**EXTRACT:**

# So I already have the Idea for my costume for 2014.



## Wildcat (Nov 3, 2007)

I know 2013 costume hasn't even been finalized yet but why wait til the last 12 months:jol:

Anyway I think next year I'm going to create this.


----------



## Zurgh (Dec 21, 2009)

Sweet lookin' leather armor!


----------



## BioHazardCustoms (Aug 5, 2009)

That's pretty freaking sweet!


----------



## Zurgh (Dec 21, 2009)

Note on leather armor... it can get very hot, but I'll bet it gets cool enough in Angus that it won't be a problem...


----------



## Wildcat (Nov 3, 2007)

Ya the heat of wearing the armour just means no long johns under neath. lol


----------



## Will Reid (Sep 2, 2013)

xx


----------



## RoxyBlue (Oct 6, 2008)

Armor, shmarmor, I wanna see you build that raven:googly:


----------



## circe257 (Sep 29, 2013)

Gorgeous!


----------



## debbie5 (Mar 2, 2007)

I am amazed at the armor cosplayers make out of FOAM...this is very cool.


----------



## spideranne (Jul 17, 2006)

Sweet, that would so scare people as a prop, as a costume, even better.


----------



## Copchick (Apr 10, 2012)

Wildcat said:


> Ya the heat of wearing the armour just means no long johns under neath. lol


Or you could wear what they wear under kilts. Just sayin...

I REALLY like that costume idea, Wildcat!


----------



## Wildcat (Nov 3, 2007)

It's a weeeee bit chilly up here for that!


----------



## Georgeb68 (Mar 26, 2013)

Wicked cool!


----------



## adrian.t (Oct 4, 2013)

Nice idea and you have a lot of time to create it! good luck!


----------



## Wildcat (Nov 3, 2007)

So my lovely wife has decided that her black leather recliner needs to be replaced in the near future. Looks like I'll have the leather part of the costume covered.


----------



## RoxyBlue (Oct 6, 2008)

Now that's the way to repurpose material, WC


----------



## scareme (Aug 29, 2006)

That looks fantastic! A real pants wetter for sure.


----------

**ASSIGNMENT:** Retype the part of the costume thread above from "I am amazed" up to and including "costume, even better.".

**DATA SHOWN:**
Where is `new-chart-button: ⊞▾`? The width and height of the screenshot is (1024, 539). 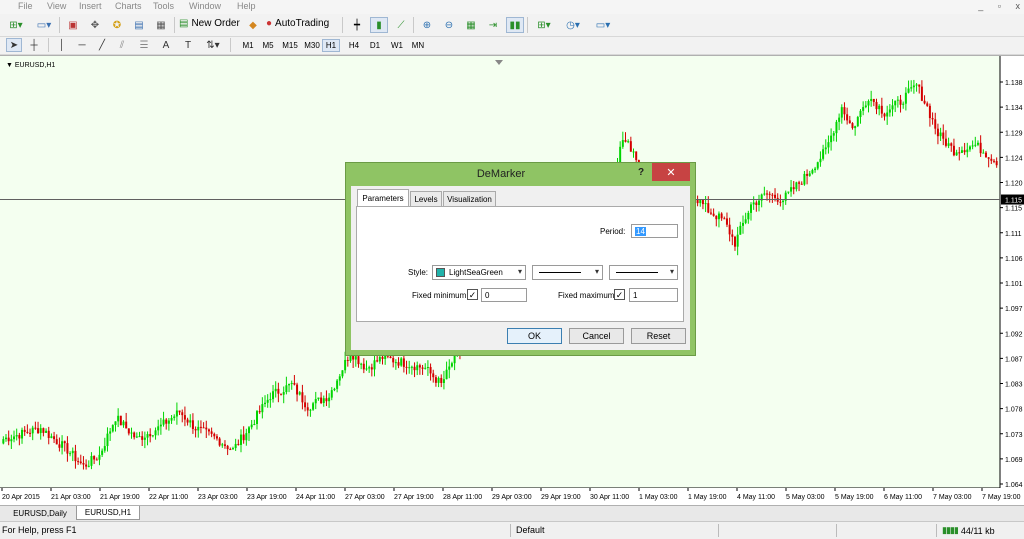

**COMPLETED EXERCISE:**
I am amazed at the armor cosplayers make out of FOAM...this is very cool.


----------



## spideranne (Jul 17, 2006)

Sweet, that would so scare people as a prop, as a costume, even better.